WORK REQUIRED: Find how many lines of the following entries contain "screenshot". Reply with the number alone.

LISTED ENTRIES:
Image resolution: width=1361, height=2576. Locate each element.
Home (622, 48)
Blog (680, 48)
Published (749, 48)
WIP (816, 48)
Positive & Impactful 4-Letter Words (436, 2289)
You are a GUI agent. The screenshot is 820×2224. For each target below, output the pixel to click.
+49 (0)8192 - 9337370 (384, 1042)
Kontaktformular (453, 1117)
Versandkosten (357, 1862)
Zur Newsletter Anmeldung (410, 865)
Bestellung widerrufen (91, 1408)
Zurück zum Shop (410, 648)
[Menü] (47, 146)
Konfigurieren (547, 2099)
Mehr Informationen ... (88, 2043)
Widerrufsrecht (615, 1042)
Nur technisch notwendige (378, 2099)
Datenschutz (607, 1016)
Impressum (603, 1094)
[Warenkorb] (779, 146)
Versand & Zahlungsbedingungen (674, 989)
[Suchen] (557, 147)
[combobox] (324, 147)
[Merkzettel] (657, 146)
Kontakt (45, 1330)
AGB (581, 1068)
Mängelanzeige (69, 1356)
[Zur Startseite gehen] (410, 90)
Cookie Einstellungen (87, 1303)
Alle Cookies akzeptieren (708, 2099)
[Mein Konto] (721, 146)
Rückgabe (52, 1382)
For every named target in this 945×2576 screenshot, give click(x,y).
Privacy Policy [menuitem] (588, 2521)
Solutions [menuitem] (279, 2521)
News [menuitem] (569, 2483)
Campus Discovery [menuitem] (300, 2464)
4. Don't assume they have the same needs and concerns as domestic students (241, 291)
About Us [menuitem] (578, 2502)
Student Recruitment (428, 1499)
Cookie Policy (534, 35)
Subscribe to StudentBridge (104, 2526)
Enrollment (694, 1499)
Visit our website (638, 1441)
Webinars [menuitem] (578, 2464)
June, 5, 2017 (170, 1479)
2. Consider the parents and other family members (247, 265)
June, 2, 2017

SOLUTION TO THIS PROBLEM: 2